City Councilor Steve Novick says the doubling of hours granted troubles him.

“If something episodic becomes routine, then that should be as a result of a deliberate and open decision to adopt a policy,” Novick says, “rather than something that just happens gradually without people really talking about it.”


Management leave last received public scrutiny in a 2013 story in The Oregonian. At the time, the newspaper wrote that the leave system had become sloppy, “finding that city officials provided minimal oversight and accountability in the program.”

Following The Oregonian’s story, the city changed its policy to require a written reason for each leave awarded. And in 2014, the paper reported that management leave hours had dropped modestly—from 47,523 hours in 2012 to 43,289 in 2013—perhaps as a result of the attention.

But the guardrails around management leave seem to have loosened in the decade since.

By 2024, a total of 1,460 eligible employees received management leave.

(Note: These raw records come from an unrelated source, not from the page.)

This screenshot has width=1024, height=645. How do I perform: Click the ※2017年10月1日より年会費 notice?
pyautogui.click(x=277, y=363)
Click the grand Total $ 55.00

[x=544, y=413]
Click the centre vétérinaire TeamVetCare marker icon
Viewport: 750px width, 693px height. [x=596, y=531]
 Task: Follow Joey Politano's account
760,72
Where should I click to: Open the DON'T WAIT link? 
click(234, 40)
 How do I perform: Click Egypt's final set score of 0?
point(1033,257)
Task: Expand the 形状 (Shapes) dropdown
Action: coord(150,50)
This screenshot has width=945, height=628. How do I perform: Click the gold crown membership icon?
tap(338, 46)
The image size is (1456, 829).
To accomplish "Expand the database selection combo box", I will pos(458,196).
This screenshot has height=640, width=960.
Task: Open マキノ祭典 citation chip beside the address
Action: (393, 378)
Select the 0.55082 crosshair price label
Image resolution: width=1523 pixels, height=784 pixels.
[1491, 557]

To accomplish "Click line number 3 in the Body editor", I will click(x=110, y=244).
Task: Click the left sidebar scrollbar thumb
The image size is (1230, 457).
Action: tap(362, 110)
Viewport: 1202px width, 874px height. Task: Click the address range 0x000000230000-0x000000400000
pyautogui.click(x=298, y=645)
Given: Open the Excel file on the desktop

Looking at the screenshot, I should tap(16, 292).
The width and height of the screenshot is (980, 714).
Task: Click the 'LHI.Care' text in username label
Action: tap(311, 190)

The city could not provide a clear total number of employees who were eligible last year due to a handful of unionizations, but since 2021 about 75% of eligible employees have received management leave every year. That’s an increase from 64% in 2013.

Nonunion employees earned an average hourly wage of $68.33, or $131,193, in 2024. Simple math would suggest that additional paid time off granted last year totaled a little over $6 million—a threefold increase from $1.9 million in 2013.

City spokeswoman Carrie Belding says the city does “not have data that explains the reasons behind” the steep increase in hours awarded and “cannot speculate.”

But past directors told WW that management leave during the COVID-19 years was distributed by bureau directors in hopes it would boost morale and retention. It was also used, again informally, by bureau directors to offset a temporary freeze on cost-of-living adjustments for nonrepresented employees in 2019, and later a cap on raises for management.

A former bureau director says it was one of the “few carrots” directors could offer nonunion employees during the pandemic.

Former bureau directors at the city told WW each bureau director handled the process slightly differently. But for the most part, division managers would submit the names of each eligible employee and offer a short, one- or two-sentence description of why that employee did, or did not, deserve additional leave. The bureau director reviewed the nominations and filled out the leave forms for each employee they deemed deserving.

There has historically been no grading matrix or objective point system to determine recipients, former bureau directors said. And some say they were keen to avoid giving one division in their bureau a bunch of management leave and not another division—so it’s become increasingly standard to offer most eligible employees at least some extra hours.

One former bureau director said employees who received extra leave the year before came to expect the same the following year.

“We said a million times, this is not an expectation,” the former bureau director said. “But across the city, it became an expectation. It was pretty unusual for someone who got time the previous year to not get that amount the next year.”

Plus, giving out the perk didn’t actually cost the bureaus anything because it was wages that would’ve been paid anyway.

Kari Koch is president of the city’s newest union, the City of Portland Professional Workers Union, which represents about 750 employees. All those employees were eligible for management leave last year—and remain eligible until a contract is ratified. Koch says the program is deeply flawed.

“Some bureaus and some supervisors are extremely generous with it and give it out without much explanation or cause,” Koch says, “while other bureaus and supervisors are oppositional to it, seemingly on principle, and are very stingy with it. There’s no clarity for us as to why some people get it and others don’t.”

A spokesman for Mayor Keith Wilson, Cody Bowman, says the mayor is “actively reviewing the administration of management leave to ensure it remains a merit-based award that aligns with the city’s evolving standards for oversight.”